Laboratorio de Circuitos Neuronales

The image shows CA2 pyramidal neurons immunostained against PCP4 in magenta and α-Actinin2 in yellow. Cell nuclei are shown in cyan. Image taken by Elena Cid

Proximodistal organization of CA2

The proximodistal axis is considered a major organizational principle of the hippocampus. The CA2 region apparently breaks this rule. We discovered that CA2 is organized around the limit of the mossy fibers (Fernandez-Lamo et al., Cell reports 2019). We found a characteristic molecular gradient within CA2 in the rat and marked proximodistal trends of synaptic activity and phase-locked theta and gamma firing.  Our data suggest that the structure and function of CA2 are distributed along the proximodistal hippocampal axis.

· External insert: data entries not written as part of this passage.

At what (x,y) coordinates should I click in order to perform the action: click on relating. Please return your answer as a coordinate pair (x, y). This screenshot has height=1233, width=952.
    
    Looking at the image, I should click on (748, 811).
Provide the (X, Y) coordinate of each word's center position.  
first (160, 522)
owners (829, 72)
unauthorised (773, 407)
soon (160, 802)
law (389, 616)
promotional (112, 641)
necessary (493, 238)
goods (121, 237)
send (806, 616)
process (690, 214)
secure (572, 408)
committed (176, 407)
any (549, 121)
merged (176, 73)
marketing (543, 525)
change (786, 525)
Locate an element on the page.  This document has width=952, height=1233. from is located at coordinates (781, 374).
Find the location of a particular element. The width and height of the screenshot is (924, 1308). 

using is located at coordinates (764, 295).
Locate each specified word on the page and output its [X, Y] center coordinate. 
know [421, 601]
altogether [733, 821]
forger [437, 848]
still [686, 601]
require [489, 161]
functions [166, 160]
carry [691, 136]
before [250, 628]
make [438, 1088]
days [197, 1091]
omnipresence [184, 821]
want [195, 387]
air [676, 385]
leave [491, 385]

A deep CA1 pyramidal cell recorded and labeled in vivo by Ivan Fernandez-Lamo and processed by Elena Cid

Laminar regionalization of CA1 replay

Recently, we discovered that deep and superficial CA1 pyramidal cells participate differentially during sharp-wave ripples (Valero et al Nat Neu 2015). Using unsupervised clustering of ripple events, we next disclosed a mechanism determining firing selectivity and its distorsion in the epileptic hippocampus (Valero et al. Neuron 2017). Our data support the idea of a strong regionalization of hippocampal function during basic processes underlying memory consolidation, which is a major research line today in our lab.

We found that the fast ripple power spectrum typically leakes into the high-frequency band, due to non-selective out-of-phase firing of CA1 pyramidal cells. Using unsupervised clustering we disclosed variability of fast ripple waveforms

Mechanisms of epileptic fast ripples

Fast ripples are high-frequency oscillations (HFOs) >250 Hz recorded in epileptogenic hippocampal regions. In 2007, we proposed a mechanism by which fast ripples emerge from the pathological desynchronization of neuronal firing (Foffani et al. Neuron 2007). Later in 2010, we developed the out-of-phase firing hypothesis which is now accepted as a major mechanism of pathological HFOs (Ibarz et al. JNeurosc 2010). More recently, we disclosed synaptic mechanisms underlying firing selectivity collapse during fast ripples (Valero et al. Neuron 2017).